▶ Record extracts
__________

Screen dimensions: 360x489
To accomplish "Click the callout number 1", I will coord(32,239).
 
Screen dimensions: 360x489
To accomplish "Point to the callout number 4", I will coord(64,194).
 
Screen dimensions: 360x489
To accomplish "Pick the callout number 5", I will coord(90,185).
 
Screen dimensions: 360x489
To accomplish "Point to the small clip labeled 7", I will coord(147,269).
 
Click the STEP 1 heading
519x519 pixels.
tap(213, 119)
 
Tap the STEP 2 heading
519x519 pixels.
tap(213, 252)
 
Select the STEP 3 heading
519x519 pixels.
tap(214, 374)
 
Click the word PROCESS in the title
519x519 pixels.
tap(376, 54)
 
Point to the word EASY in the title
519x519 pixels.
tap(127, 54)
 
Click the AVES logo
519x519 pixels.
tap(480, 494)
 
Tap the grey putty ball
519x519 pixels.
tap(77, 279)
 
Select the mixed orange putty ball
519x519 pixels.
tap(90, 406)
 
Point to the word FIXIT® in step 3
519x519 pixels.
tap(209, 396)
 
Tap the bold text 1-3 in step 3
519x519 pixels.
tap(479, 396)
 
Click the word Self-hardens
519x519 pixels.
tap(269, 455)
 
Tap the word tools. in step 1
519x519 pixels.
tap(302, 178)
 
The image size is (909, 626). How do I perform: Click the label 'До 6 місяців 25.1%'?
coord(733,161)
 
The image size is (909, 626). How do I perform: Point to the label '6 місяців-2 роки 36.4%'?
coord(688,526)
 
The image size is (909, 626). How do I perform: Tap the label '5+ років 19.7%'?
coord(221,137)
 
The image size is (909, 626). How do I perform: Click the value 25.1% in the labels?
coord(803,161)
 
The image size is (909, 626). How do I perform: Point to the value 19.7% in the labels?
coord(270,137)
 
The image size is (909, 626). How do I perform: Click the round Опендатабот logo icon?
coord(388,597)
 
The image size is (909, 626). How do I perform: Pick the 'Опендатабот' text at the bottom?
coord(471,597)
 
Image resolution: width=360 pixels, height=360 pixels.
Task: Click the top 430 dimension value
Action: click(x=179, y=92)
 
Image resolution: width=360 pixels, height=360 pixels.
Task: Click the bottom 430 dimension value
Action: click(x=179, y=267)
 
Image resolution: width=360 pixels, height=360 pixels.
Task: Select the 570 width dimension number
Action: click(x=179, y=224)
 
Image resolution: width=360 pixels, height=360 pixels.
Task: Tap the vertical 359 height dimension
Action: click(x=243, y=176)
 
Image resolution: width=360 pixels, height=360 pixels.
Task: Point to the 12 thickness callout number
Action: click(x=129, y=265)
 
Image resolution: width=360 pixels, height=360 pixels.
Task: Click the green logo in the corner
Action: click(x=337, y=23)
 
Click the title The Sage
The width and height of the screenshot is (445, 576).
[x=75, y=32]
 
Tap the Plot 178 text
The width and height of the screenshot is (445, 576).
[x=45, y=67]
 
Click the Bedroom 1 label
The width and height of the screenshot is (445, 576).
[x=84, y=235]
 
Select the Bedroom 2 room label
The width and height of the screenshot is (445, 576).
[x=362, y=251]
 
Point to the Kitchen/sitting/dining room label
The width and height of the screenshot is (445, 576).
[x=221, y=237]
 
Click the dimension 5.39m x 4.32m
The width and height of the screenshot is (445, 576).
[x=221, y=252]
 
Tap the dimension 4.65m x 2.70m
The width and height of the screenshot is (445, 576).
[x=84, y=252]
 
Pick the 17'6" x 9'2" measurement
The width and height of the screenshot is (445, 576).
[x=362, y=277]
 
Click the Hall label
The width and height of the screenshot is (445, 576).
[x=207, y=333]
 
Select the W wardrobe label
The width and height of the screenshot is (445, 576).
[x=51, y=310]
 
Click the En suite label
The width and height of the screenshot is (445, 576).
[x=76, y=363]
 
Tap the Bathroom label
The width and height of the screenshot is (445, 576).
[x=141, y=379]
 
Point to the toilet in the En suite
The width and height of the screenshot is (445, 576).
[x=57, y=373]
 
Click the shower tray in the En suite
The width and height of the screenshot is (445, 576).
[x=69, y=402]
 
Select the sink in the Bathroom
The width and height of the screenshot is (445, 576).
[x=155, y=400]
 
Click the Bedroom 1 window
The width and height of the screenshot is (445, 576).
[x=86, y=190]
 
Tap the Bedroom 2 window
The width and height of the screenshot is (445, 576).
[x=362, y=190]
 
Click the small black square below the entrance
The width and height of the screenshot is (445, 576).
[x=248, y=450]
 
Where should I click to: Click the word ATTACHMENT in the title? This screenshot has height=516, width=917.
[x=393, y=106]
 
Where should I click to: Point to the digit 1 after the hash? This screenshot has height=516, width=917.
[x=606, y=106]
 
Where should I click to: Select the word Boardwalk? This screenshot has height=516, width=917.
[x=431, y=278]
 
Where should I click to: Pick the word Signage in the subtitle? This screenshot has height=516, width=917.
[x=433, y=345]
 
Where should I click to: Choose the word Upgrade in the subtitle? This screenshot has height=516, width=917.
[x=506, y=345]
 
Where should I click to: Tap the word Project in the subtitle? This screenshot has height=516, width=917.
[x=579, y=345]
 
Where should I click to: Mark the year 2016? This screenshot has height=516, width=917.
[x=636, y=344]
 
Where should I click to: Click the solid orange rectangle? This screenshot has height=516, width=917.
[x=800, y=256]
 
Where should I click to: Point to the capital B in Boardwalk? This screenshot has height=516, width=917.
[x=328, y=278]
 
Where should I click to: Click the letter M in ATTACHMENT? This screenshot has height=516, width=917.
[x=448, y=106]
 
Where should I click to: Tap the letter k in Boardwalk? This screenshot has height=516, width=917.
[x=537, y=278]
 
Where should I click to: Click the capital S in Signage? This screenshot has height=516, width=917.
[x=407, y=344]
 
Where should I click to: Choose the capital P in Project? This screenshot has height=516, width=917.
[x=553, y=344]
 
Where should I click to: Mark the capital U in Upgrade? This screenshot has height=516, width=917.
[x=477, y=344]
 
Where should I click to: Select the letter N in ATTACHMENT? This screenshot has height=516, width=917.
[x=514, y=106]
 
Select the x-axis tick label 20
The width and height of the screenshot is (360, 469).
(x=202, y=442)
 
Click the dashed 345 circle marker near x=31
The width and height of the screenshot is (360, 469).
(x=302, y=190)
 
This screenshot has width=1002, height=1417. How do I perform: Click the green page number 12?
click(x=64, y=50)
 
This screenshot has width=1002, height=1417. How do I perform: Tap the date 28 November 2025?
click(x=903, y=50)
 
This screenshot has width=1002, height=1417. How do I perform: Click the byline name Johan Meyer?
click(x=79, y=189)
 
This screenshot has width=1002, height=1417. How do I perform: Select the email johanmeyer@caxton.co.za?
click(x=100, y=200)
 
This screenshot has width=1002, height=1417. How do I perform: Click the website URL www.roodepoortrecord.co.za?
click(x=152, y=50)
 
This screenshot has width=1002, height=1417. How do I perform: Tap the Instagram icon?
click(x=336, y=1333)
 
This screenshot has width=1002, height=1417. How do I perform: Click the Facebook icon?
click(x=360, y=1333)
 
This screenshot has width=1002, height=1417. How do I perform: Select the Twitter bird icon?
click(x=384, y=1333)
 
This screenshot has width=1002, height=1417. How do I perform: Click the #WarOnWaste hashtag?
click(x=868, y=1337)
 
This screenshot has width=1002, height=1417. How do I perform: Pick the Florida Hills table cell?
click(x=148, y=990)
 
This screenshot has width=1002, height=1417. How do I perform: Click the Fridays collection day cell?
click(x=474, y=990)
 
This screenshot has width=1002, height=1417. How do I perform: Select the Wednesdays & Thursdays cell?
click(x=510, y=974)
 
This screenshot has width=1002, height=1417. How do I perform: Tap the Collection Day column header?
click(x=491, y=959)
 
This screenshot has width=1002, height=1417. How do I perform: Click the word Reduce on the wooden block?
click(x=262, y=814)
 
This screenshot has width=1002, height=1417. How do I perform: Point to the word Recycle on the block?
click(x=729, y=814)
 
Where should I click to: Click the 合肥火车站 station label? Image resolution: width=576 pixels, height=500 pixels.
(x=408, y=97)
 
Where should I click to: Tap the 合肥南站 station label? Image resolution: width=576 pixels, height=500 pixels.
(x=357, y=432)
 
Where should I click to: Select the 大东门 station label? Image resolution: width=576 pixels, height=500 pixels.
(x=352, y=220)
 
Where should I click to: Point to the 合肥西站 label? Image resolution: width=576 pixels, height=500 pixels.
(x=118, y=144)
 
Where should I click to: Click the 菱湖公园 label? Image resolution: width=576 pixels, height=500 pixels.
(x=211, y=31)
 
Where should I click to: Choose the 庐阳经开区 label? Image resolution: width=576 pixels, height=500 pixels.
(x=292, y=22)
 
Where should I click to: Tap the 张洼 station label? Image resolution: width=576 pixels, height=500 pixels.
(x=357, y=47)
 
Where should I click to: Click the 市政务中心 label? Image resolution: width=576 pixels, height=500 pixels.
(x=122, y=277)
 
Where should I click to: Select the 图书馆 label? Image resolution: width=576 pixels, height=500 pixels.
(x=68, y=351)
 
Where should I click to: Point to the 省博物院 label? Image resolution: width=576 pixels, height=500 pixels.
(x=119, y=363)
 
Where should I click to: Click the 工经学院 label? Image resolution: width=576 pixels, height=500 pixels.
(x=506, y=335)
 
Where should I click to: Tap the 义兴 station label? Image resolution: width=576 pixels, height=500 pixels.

__________

▶ Request
Format as a numbered list the rows that open with the line containing "Where should I click to: Mark the year" and close with the line containing "[x=537, y=278]", omitting blank lines.

▶ Answer to the problem
1. Where should I click to: Mark the year 2016? This screenshot has height=516, width=917.
2. [x=636, y=344]
3. Where should I click to: Click the solid orange rectangle? This screenshot has height=516, width=917.
4. [x=800, y=256]
5. Where should I click to: Point to the capital B in Boardwalk? This screenshot has height=516, width=917.
6. [x=328, y=278]
7. Where should I click to: Click the letter M in ATTACHMENT? This screenshot has height=516, width=917.
8. [x=448, y=106]
9. Where should I click to: Tap the letter k in Boardwalk? This screenshot has height=516, width=917.
10. [x=537, y=278]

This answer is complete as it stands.